# new arrivals!!!!!



## heavenlyhaven (Apr 17, 2008)

bambi had twins dec 23
1 each
buckling








doeling








momma with babies









my house goat, Hope, in her throne - LOL









and
(drum roll please)
i am "technically" a gramma!
Roxanne is my step daughter but my husband and i have been together for 9 years and she lived with us for 7 of those years, so...
introducing
Jayden Anthony Damone Robinson
















and my diaper cake - LOL


----------



## StaceyRosado (Oct 5, 2007)

congrats on all the new arrivals. Grandson is just adorable.  :leap:


----------



## toth boer goats (Jul 20, 2008)

congrats............All the babies are so adorable...  
And the mom's are very pretty...... :greengrin: :wink: :leap: :leap: :stars: :stars:


----------



## HollowbeadRanch (Oct 5, 2007)

The kids are so cute!!! And that baby is ADORABLE!!!!  What a head full of hair! Beautiful! Congrats :stars:


----------



## sweetgoats (Oct 18, 2007)

OH Congratulations Grandma. What a angel. 

Those babies are also adorable.

Hey it sound like a little bit of Heaven in all you hard times. Hope things are looking brighter for you and the family. :hug:


----------



## kelebek (Oct 5, 2007)

Congrats grammy!!! He is absolutely gorgeous! :stars: :stars: :stars:


----------



## heavenlyhaven (Apr 17, 2008)

thanx y'all
grampa got to see his very first grandchild for the very first time tonite


----------



## StaceyRosado (Oct 5, 2007)

ok if that isnt the sweetest thing I dont know what is!


----------



## heavenlyhaven (Apr 17, 2008)

thanx stacy
i wish the lighting would have been better
but it kinda melts your heart


----------



## liz (Oct 5, 2007)

Congratulations!

The kids look like they have velvet for fur...they look so soft!

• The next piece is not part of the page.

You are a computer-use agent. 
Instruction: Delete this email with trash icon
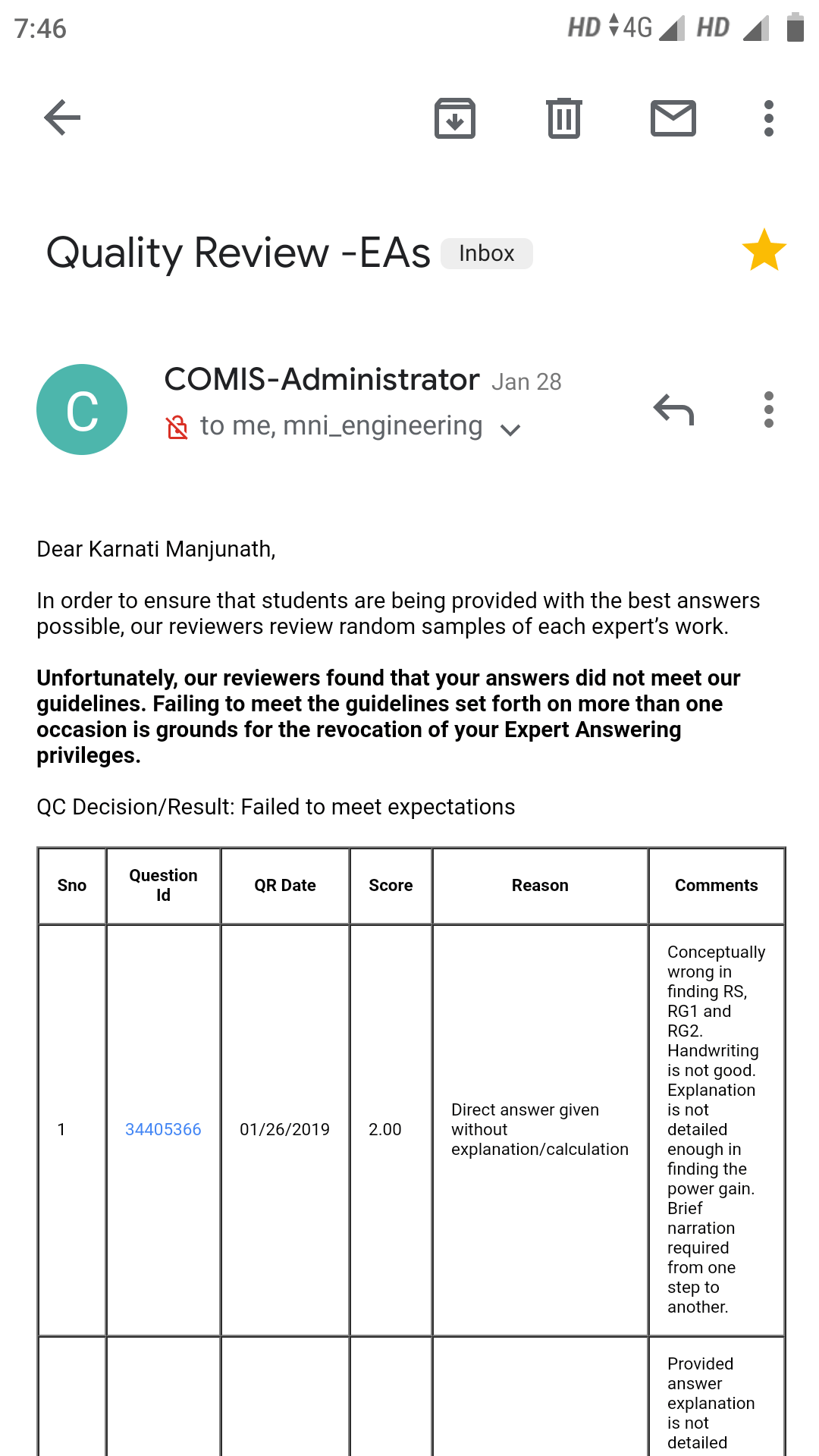coord(564,118)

Your grandson is ADORABLE! Such a priceless pic of he and his grampa!


----------



## eliya (Nov 20, 2007)

:stars: CONGRATULATIONS Tami!!! I have to say that the human baby is the cutest and sweetest although the caprine kids are cute and sweet too. They are Arthur's first kids right? Does that make me their great-grandma???

That picture of your husband with the baby is really sweet. Baby Jayden really has a nice head of hair! :stars:


----------



## heavenlyhaven (Apr 17, 2008)

i couldnt have abner breeding bambi as she is his mom
so
i locked bambi and arthur up in the smaller pasture for several months (3 i think)
i saw him show interest but she would butt him away and i never saw anything happen
then it started getting cold and i needed to open the smaller pasture so the goats had access to both barns
i watched and watched and abner never showed any interest in his mom so i figured that i wouldn't get any babies out of her this year
bambi does not get round when shes pg
she gets low
hard to describe but it's all i can think of
anyway
about 3 days before she kidded i swear her tummy was gonna drag on the ground
lol
unfortunately, both babies look just like mum...
can't wait til next spring tho!!!!
i pray for TONS of spots :shades:


----------



## kelebek (Oct 5, 2007)

That pic of your husband and grandbaby is the most wonderful pic I think I have seen in a VERY long time.

Congrats again


----------



## heavenlyhaven (Apr 17, 2008)

Jayden is a little sweetie
he doesn't cry very much
but boy is momma in for a time
she's 16 (long story don't ask i'm not happy)
and a first time mommy
so you have to forgive her A LITTLE
she has him with her constantly and a large portion of that time she is laying down with him "attached"
fine and dandy
however
when he starts getting older and fussier about life in general and she wants some me time
she is gonna be SOL
i tried to explain to her but she wont listen
she says she wants him to be dependant on her
i think shes gonna be a good mom but i think it's a case of "unconditional love"
some girls get pg because they want someone that will love them no matter what - someone that can't leave them
sorry - i'll quit rambling now - it's just such a sad story 
anyway
Jayden is absolutely precious and i wish he lived closer (2 hrs away)
my dh's ex has visitation every other sat with the youngest and Rocket says she is coming down on every visitation with Jayden so we will be able to see him 2x's a month, for now
thanx everyone

thanxs kelebek


----------



## Amy Goatress (Oct 2, 2008)

Congrats!


----------